** Texte extrait **

[Série "Dans le top 10 de mes éclaireurs" : Kalopani et Drelium]
La première chose qui vient à l’esprit à l’issue du dernier tableau, splendide, des Fraises sauvages est qu’il faudra le revoir. Par sa densité, par toutes les ramifications de son récit, de sa philosophie et de son esthétique, par le flot retors et complexe de la mémoire qu’il libère, ce film impose qu’on s’y plonge à plusieurs reprises.
Étonnamment apaisé, ce road movie vers la mort est un complément intime de ce qu’est le Septième sceau : à l’Histoire, au folklore et au baroque répondent ici une communauté réduite, une voix individuelle et un mysticisme plus discret.

** Extrait du jeu **
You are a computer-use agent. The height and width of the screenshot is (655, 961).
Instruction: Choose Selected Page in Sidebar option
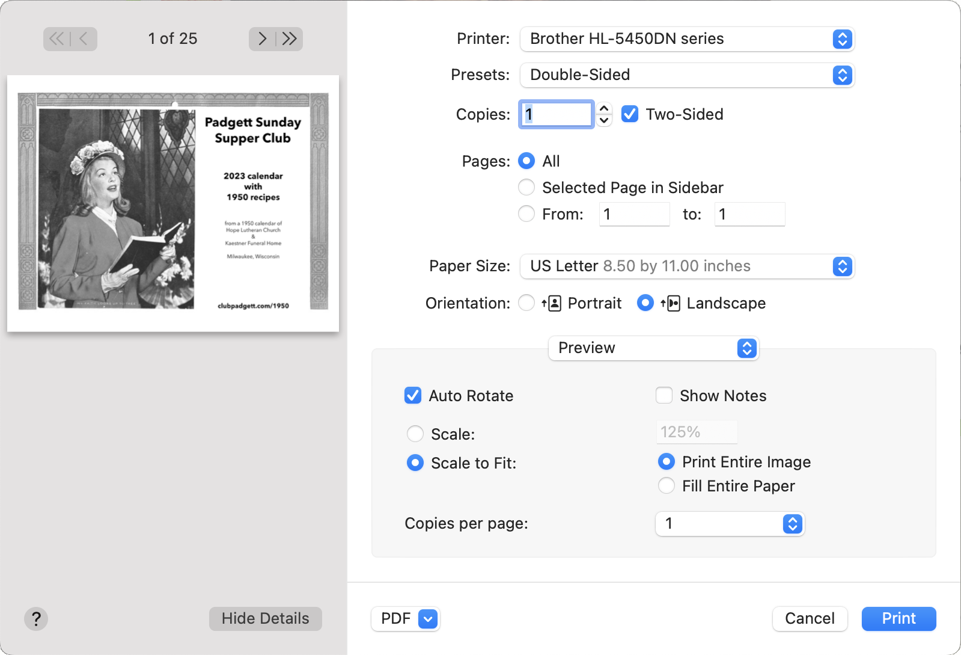coord(526,188)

** Objectifs **
1 - Comment traduire en anglais cette phrase du texte sur Les Fraises sauvages : « La première chose qui vient à l’esprit à l’issue du dernier tableau, splendide, des Fraises sauvages est qu’il faudra le revoir. » ?
2 - D’après le texte sur Les Fraises sauvages, de quel film ce road movie vers la mort est-il un complément intime ?
3 - Citez le texte sur Les Fraises sauvages depuis « Étonnamment apaisé, ce » jusqu’à « mysticisme plus discret. » inclus.

** Corrigé des exercices **
1 - The first thing that comes to mind at the end of the final, splendid scene of Wild Strawberries is that it will have to be seen again.

2 - Du Septième sceau.

3 -
Étonnamment apaisé, ce road movie vers la mort est un complément intime de ce qu’est le Septième sceau : à l’Histoire, au folklore et au baroque répondent ici une communauté réduite, une voix individuelle et un mysticisme plus discret.